■ INPUT DATA ■
------------------------------------
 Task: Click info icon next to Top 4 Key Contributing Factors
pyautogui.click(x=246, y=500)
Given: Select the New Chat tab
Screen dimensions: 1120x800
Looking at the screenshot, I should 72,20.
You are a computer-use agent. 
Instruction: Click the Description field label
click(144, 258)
------------------------------------
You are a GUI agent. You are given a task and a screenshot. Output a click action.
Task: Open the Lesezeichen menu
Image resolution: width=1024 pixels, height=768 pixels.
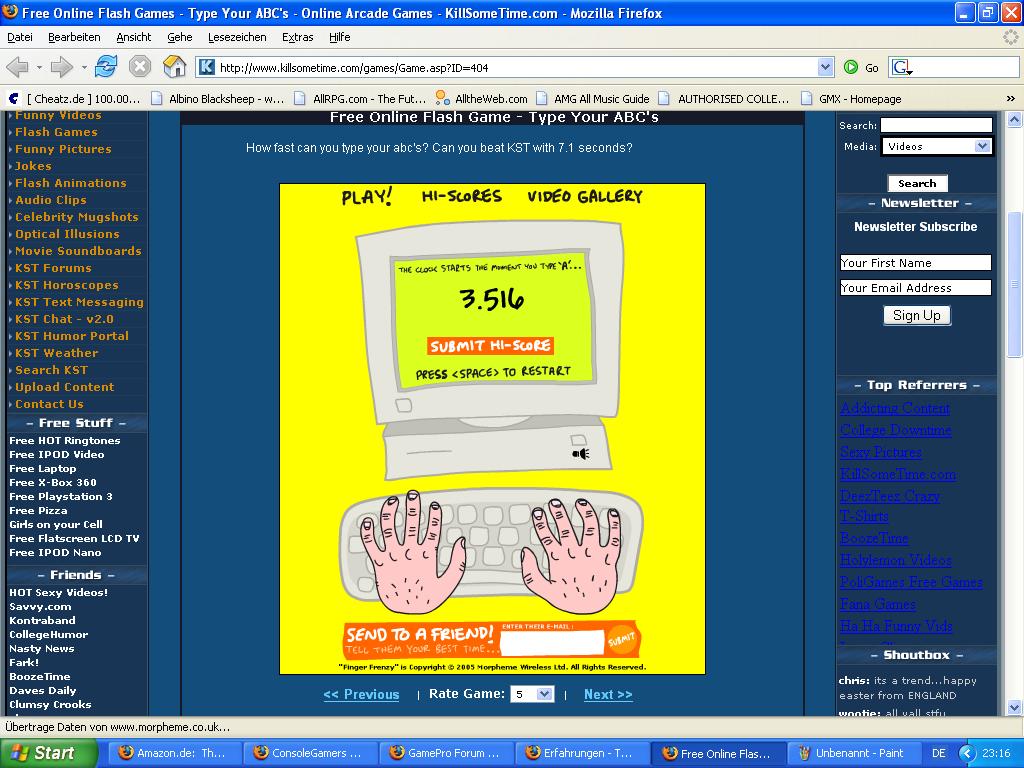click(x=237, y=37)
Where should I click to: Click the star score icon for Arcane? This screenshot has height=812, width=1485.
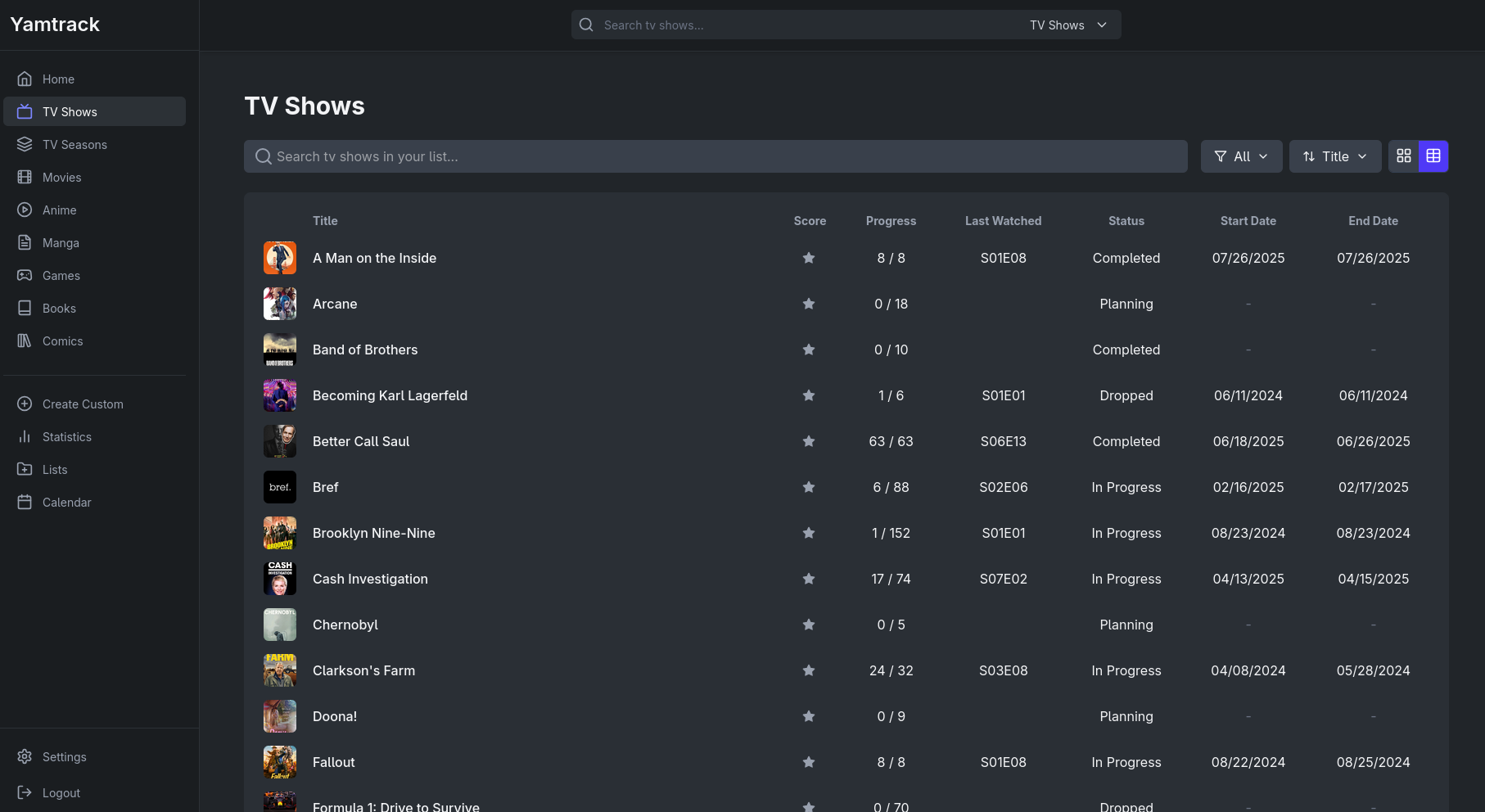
------------------------------------
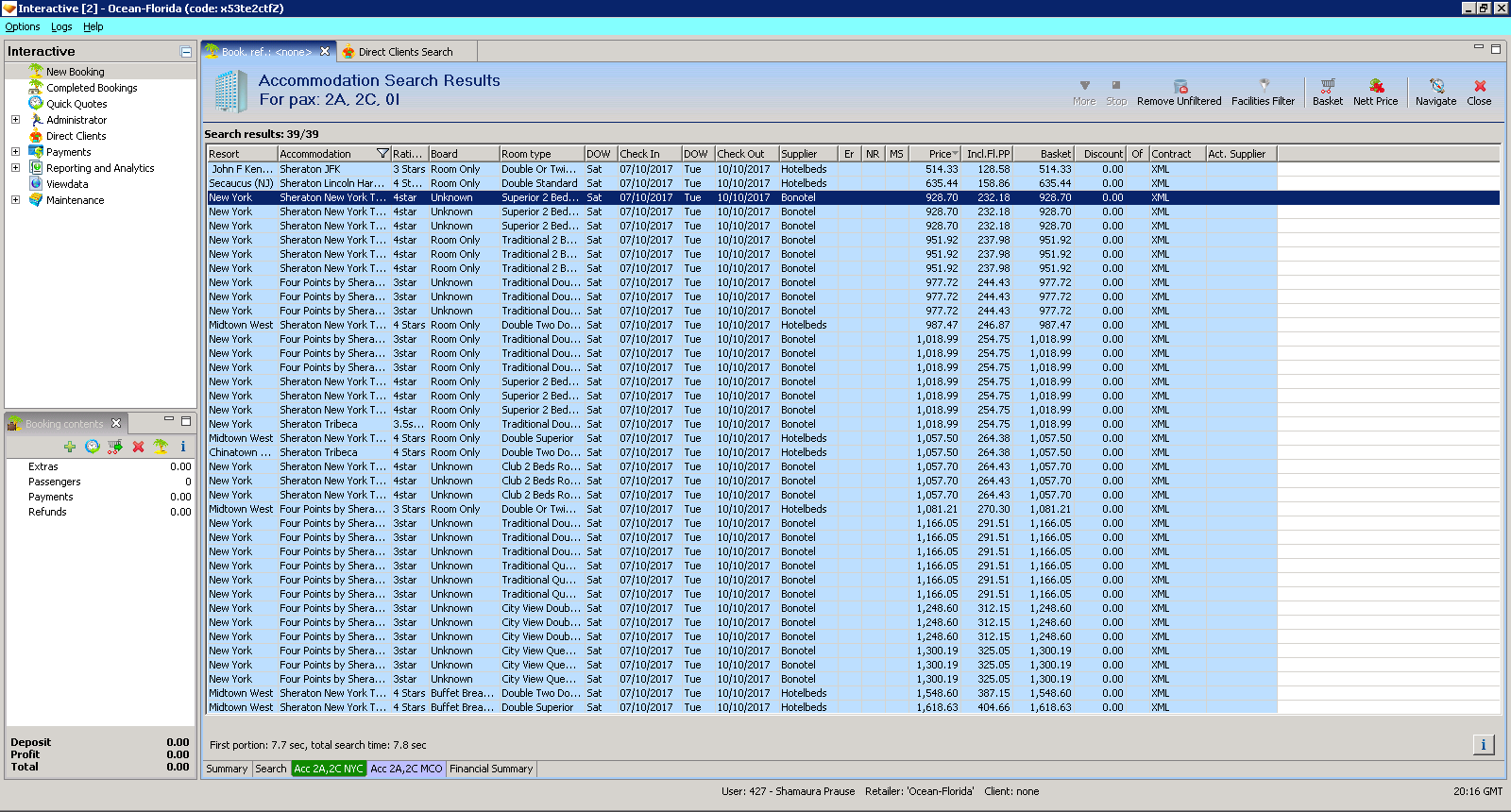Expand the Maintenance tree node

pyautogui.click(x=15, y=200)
------------------------------------
Nothing but a number should be given: how many lines in the records hold the word "agent".

2